Fraguas, tiene convertida a esta ciudad, Patrimonio Histórico de la Humanidad, en un gran “basurero al aire libre” y el alcalde tuvo la brillante idea de improvisar a los colaboradores del ayuntamiento como trabajadores de limpia.

Según la alcaldía, también los mismos ciudadanos tuvieron que entrar a levantar bolsas, incluso en los mercados de la ciudad, espacios que por su actividad generan la mayor cantidad de desperdicios.

¿Y en qué se llevó tal cantidad de basura? Según el área de prensa de Fraguas, cada quien tomó su vehículo particular para cargar las inmundicias, que fueron depositadas en un terreno del gobierno municipal -sin especificar dónde- y que supuestamente tiene una barda perimetral y que previamente había sido preparado para depósito.

DESECHOS REGADOS EN MERCADOS DEL CENTRO HISTÓRICO

Siempre según la versión de Fraguas, dicho terreno cuenta con una membrana especial, para evitar el escurrimiento al subsuelo. Es, digamos y desde la óptica desenfocada del alcalde, un “pre basurero”, porque la explicación que dio la presidencia municipal, es que la basura será llevada, después, a un depósito definitivo.

Muy dudoso, por supuesto, porque si antes se desentendió del creciente problema, ahora que la basura está en otro lugar que no son las calles de la capital, qué garantiza que no se olvidará después.

La comunidad de Zaachila, volvió a cerrar, como se sabe, el basurero municipal, ante la molestia por el incumplimiento de los compromisos adquiridos previo a la Guelaguetza.
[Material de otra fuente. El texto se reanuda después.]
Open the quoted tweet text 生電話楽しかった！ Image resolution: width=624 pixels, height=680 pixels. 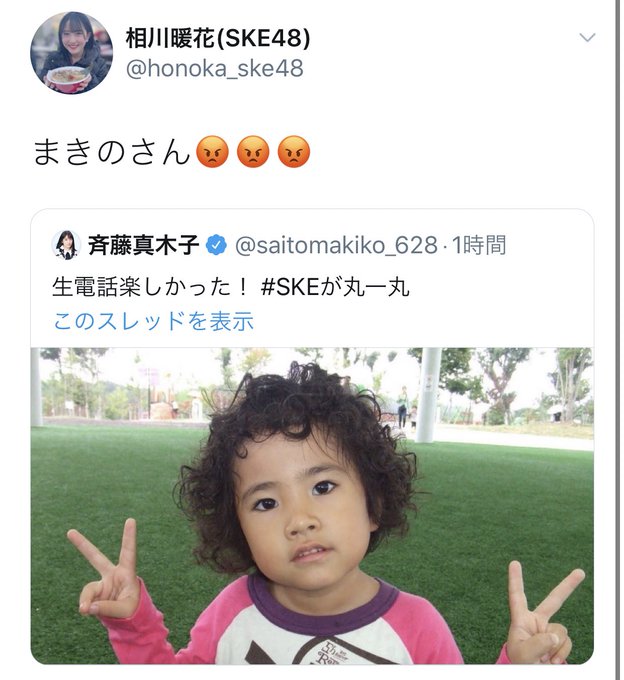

BASURA Y VIGILANCIA DE POLICÍA MUNICIPAL

En efecto, parte del problema es que la gente saca las bolsas de sus casas, cuando los aromas desagradables de los desperdicios, comienzan a ser parte de la atmósfera de las viviendas.
Ya Fraguas insistió en la medida punitiva, de sancionar a todo aquel que sea sorprendido tirando la basura a la calle.

Lo sorprendente es que, este personaje no haya encontrado una salida. Porque no todo el tiempo va a estar el gobernador para resolverle sus tareas.

Ahora bien, el caso de la basura en la ciudad no es nuevo. Tiene años que los desechos de la capital, y de otros municipios cercanos, van y se confinan a Zaachila, con la consecuente contaminación del aire y del subsuelo de ese municipio histórico.

BASURA POR DOQUIER

A lo que se ve, Fraguas dejará correr el tiempo para no encontrar una solución de largo plazo, que permita encontrar un espacio adecuado, para la recepción de la basura, con métodos de recolección adecuados y en orden.

Es de esperar, además, que el presidente municipal no haya encontrado en la basura uno más de sus negocios.
Porque en otras ciudades, la “alternativa” que han encontrado los alcaldes, es la privatización del servicio de recolección, traslado y disposición.

Los contratos comprometen cada vez más las finanzas de los ayuntamientos, debido a que los contratos tienen cláusulas, que permiten incrementar el cobro anual.

Sí, es muy cómodo para los ediles: que se desembarazan de un conflicto. Las empresas se hacen cargo y las calles están limpias, pero el costo para las ciudades y los ciudadanos es más alto a largo plazo.
¿Eso es lo que quiere José Antonio Hernández Fraguas?